Before we get to this answer, let’s first have a look what one of his companies is currently “building”. You might have heard of SpaceX. Yes – these are the folks being capable of shooting rockets to the orbit and landing them again. This significantly reduces the cost per launch. Even Nasa is relying on SpaceX. And it doesn’t stop here: Elon Musk is telling us how to get to the moon (again) and even bring first people to the Mars. This is really visionary, isn’t it?

However, with all this Moon and Mars things, there is one thing we tend to oversee: SpaceX is bringing a lot of satellites to the orbit. Some of them are for other companies, but a significant number are for SpaceX itself. They shot some 1,700 satellites to the orbit and are already the largest operator of satellites. But what are these satellites for? Well – you might already guess it: for providing satellite-powered internet. In a first statement, the satellite network was considered for areas with large coverage. However, recently the company (named “StarLink“) announced that they now offer a global coverage.

One global network …

Wait, did I just write “a global coverage”? That’s “insane”. One company can provide internet for each and every person on the planet, regardless of where they are. All 7,9 billion people on the world. That is a huge market to address! However, what is more impressive is the cost at what they can built this network. Right now, they have something like 1,700 satellites out there. Each Falcon 9 rocket (which they own!) can transport around 40 of these satellites. All together, the per-satellite cost for SpaceX would be around 300,000$. According to Morgan Stanley, SpaceX might need well below 60 billion dollars to built a satellite internet of around 30,000 satellites. This is a way higher number than the 1,700 already up there. However, think about speed and latency – right now, with 1,700 satellites already out, StarLink is offering around 300 Mbits with 20ms latency. This is already great as compared to 4G, where you merely get up to 150 Mbits. Curious what’s in if all 30k are out? I would expect that we get some 1Gbit and a very low latency. Then it would be a strong competitor to 5G.

Again, the cost …

Morgan Stanley estimated the cost for this network to be around 60 billion USD. This is quite a lot of money StarLink has to gather. This sounds like a lot, but it isn’t. Let’s compare it again to 5G. Accenture estimates that the 5G network for the United States will cost some 275 billion alone! One market. compare the 60 billion of Starlink – a global market addressing 7.9 billion people – with the U.S., where you can address 328 million people. It is 20 times the market, by a fraction of the cost! Good night, 5G.

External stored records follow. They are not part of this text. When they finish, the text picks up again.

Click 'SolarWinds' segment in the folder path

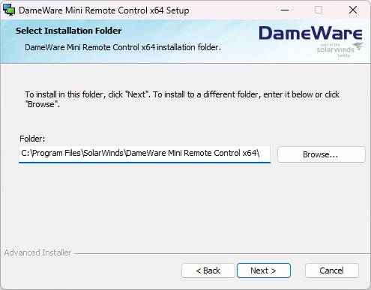(103, 153)
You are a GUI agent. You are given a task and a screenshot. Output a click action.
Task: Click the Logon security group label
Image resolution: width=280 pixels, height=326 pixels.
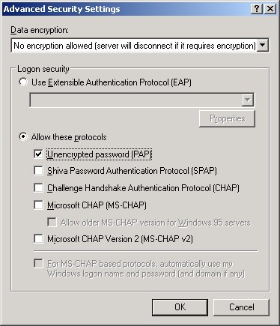(43, 69)
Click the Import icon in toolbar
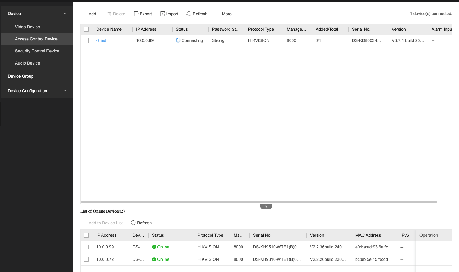459x272 pixels. pyautogui.click(x=163, y=14)
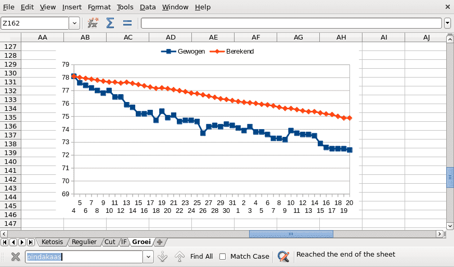Find previous occurrence with up arrow
454x267 pixels.
[179, 256]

Internet of things via satellites rather than 5G

Building up 5G might not succeed in the race for the future of IoT applications. Just think about autonomous cars: one key issue there is a steady connectivity. 5G might not be everywhere or connectivity might be bad in a lot of regions that have a smaller population. It simply doesn’t pay out for TelCos to built 5G everywhere. But in contrast – StarLink will be everywhere. So large IoT applications will rather go for Starlink. Imagine Ford or Mercedes having one partner to negotiate rather than 50 different Telco providers around the globe for their setup. It makes things easier from a technical and commercial point of view.

Are Telcos doomed?

I would say: not yet. Starlink is at a very early stage and still in Beta. There might be some issues coming up. However, Telcos should definitely be afraid. I was in the business until recently, and most Telco executives are not much thinking about Starlink. If they do, they laugh at them. But remember what happend with the automotive industry? Yep, we are all now going electric. Automotive executives were laughing at Tesla. A low-volume, niche player they said. What is it now? Tesla being more valuable than any other automotive company in the world, producing cars in the masses.

However: one thing is different; automotive companies could easily attach to the new normal. Building a car is not just about about the engine. It is also a lot about the process, the assembly lines and alike. All major car manufacturers now offer electric cars and can built them in a competitive manner with Tesla. As of Starlink vs. 5G, this will be different: Telco companies can’t built rockets. Elon Musk will disrupt another industry – again!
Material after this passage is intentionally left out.